→ **Yapmanız gereken**: F-35 programına dair haberde "EMD yöntemiyle buluştu" ifadesinden "başlıklarda soruları cevapladı." ifadesine kadar uzanan kısmı hiçbir değişiklik yapmadan yeniden yazın.

→ **Seçilen bölüm**:
>>

Cumhurbaşkanlığı Savunma Sanayii Başkanı Prof. Dr. İsmail Demir, ABD’nin Türkiye’yi F-35 programından çıkarmasının hukuki bir zemini olmadığını söyleyerek, “F-35 programından hiçbir ülke tek taraflı çıkartılamaz demiştik. ABD’nin son mektubu bizi haklı çıkardı” dedi.
ABD ile yaşanan gerilime çözüm bulunması için diyalog sürecinin başlatılacağına vurgu yapan Demir, “Uçaklarımızla ilgili oluşan haklarımızın zayi olmaması için hukuk temelli bir yaklaşımla müttefiklik ruhuna da aykırı olmayacak şekilde bir çözüm bulunmasıyla ilgili diyalog süreci başlayacak” mesajı verdi.
EMD yöntemiyle buluştu
Demir, Ekonomi Muhabirleri Derneği (EMD) Yönetim Kurulu üyeleriyle bir araya geldi. EMD Başkanı Turgay Türker, Savunma Sanayii Başkanı Demir’e yeni başlatılan EMD Akademi hakkında kısa bir bilgi verdi. Demir, görüşmede ABD ile yaşanan F-35 meselesinden savunma sanayiindeki gelişmelere kadar önemli başlıklarda soruları cevapladı.

<<

→ **Verilen malzeme**:
>>

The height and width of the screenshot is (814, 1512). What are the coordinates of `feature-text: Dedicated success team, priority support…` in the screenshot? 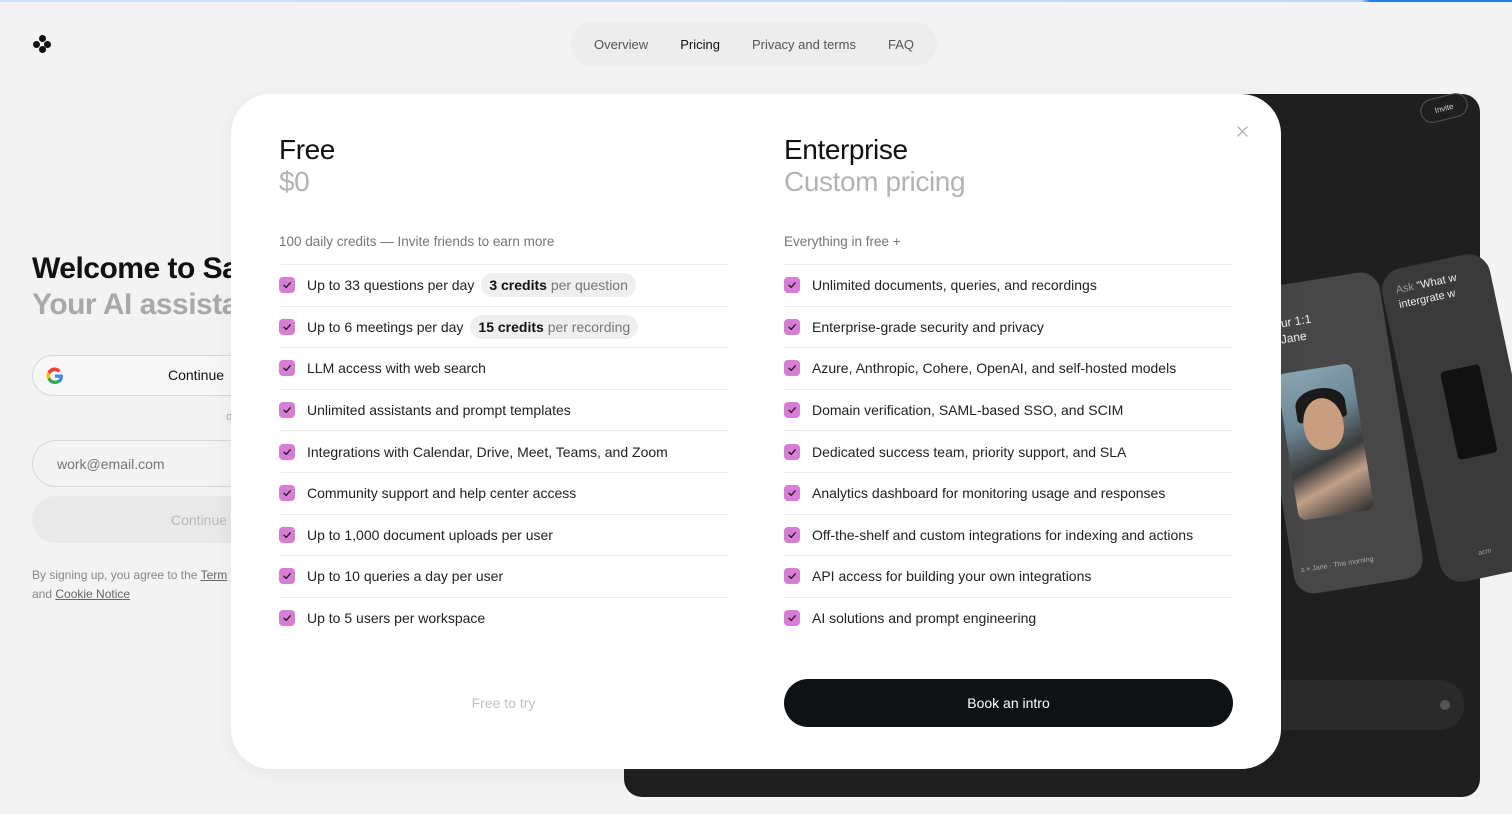 It's located at (970, 452).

<<

→ **Görevin çözümü**:
EMD yöntemiyle buluştu
Demir, Ekonomi Muhabirleri Derneği (EMD) Yönetim Kurulu üyeleriyle bir araya geldi. EMD Başkanı Turgay Türker, Savunma Sanayii Başkanı Demir’e yeni başlatılan EMD Akademi hakkında kısa bir bilgi verdi. Demir, görüşmede ABD ile yaşanan F-35 meselesinden savunma sanayiindeki gelişmelere kadar önemli başlıklarda soruları cevapladı.